For the next three weeks, our TV schedules are going to be dominated by ‘the greatest spectacle on earth’ that we call the Olympic Games. There is no doubt that there will be extraordinary feats of courage and endurance, and inspiring stories of individuals winning against the odds. Clergy will be on the lookout for testimonies from people of faith and other sermon illustrations; most will be putting their feet up at the end of a busy day and unwinding while watching Olympians begin their day’s work.
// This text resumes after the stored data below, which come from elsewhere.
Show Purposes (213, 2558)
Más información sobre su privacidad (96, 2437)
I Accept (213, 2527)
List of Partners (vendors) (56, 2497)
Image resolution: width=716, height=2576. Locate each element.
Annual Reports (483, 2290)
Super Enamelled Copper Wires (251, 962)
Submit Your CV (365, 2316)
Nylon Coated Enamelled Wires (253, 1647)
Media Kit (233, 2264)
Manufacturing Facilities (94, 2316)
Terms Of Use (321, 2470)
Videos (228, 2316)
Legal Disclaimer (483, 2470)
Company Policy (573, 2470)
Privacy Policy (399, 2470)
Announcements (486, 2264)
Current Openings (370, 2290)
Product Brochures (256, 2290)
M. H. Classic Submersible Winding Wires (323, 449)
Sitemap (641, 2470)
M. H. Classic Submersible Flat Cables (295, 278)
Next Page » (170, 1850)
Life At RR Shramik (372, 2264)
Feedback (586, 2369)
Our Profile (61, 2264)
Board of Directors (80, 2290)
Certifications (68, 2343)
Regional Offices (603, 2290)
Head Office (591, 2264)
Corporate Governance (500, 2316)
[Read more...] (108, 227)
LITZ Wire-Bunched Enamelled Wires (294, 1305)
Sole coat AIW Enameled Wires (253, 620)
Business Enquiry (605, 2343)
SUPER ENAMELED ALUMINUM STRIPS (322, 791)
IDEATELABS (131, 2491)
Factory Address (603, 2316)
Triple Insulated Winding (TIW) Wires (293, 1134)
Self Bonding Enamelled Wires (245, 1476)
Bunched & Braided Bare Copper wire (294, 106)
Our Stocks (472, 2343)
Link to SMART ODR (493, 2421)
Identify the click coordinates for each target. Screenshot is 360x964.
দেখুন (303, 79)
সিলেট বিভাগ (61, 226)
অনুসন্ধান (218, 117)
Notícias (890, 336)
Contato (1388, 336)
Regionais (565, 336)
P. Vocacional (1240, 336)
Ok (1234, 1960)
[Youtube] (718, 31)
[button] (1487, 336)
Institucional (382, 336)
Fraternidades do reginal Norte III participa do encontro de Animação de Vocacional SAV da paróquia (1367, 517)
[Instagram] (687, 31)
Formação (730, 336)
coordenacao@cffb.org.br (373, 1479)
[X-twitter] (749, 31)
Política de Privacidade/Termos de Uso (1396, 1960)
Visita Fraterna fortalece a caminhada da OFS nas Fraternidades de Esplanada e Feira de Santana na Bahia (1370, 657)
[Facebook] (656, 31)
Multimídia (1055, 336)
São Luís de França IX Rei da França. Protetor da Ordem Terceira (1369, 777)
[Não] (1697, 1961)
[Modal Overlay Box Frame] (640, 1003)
But I won’t be joining them. This is not because I don’t enjoy sport or am ignorant of competition; I once spent two or three hours a day training for my University rowing crew, and won University Sports colours by winning a regatta at Senior A class (one below the national Elite standard)—and I enjoyed it. No, it is because of the hidden and not-so-hidden costs of the Olympics—many shared with other global sports spectacles—that we conveniently forget when we actually tune in to the day’s highlights from Rio.
1. The Games cost a fortune and often cripple the host city
The record of Olympic spending is an eye-watering catalogue of overspend and debt accumulation. The worst was Montreal in 1976; the mayor having said ‘The budget can no more over-spend than a man can have a baby’, the cost was eight times the plan, the city only paid off the debt after 30 years, and the main stadium still stands empty.
“There’s no incentive to get it right,” Stewart says. “People say: We know it’s going to cost more, and we accept it.” The host city signs a contract with the IOC saying the city will have to cover cost overruns. “It’s a blank check. Is the overrun a surprise?” she asks. “Not really.”
Tim Harford points out the problems at the financial level.
Don’t get me wrong: I loved the London 2012 Olympics. It was a superb spectacle in its own right and there’s an impressive legacy — some great sporting facilities, a lovely park and new housing in a city that desperately needs it. I just doubt that it was worth what it cost. Very few Olympic Games are.
This shouldn’t really be a surprise: hosting the games is not unlike building a church for one single, glorious wedding celebration. The expensive facilities will only be fully used for a short time. They will then either be underutilised or, at best, cleverly reworked at some expense. It’s possible to adjust and dye a wedding dress so that it can be worn again but this is a pricey way to get a posh frock.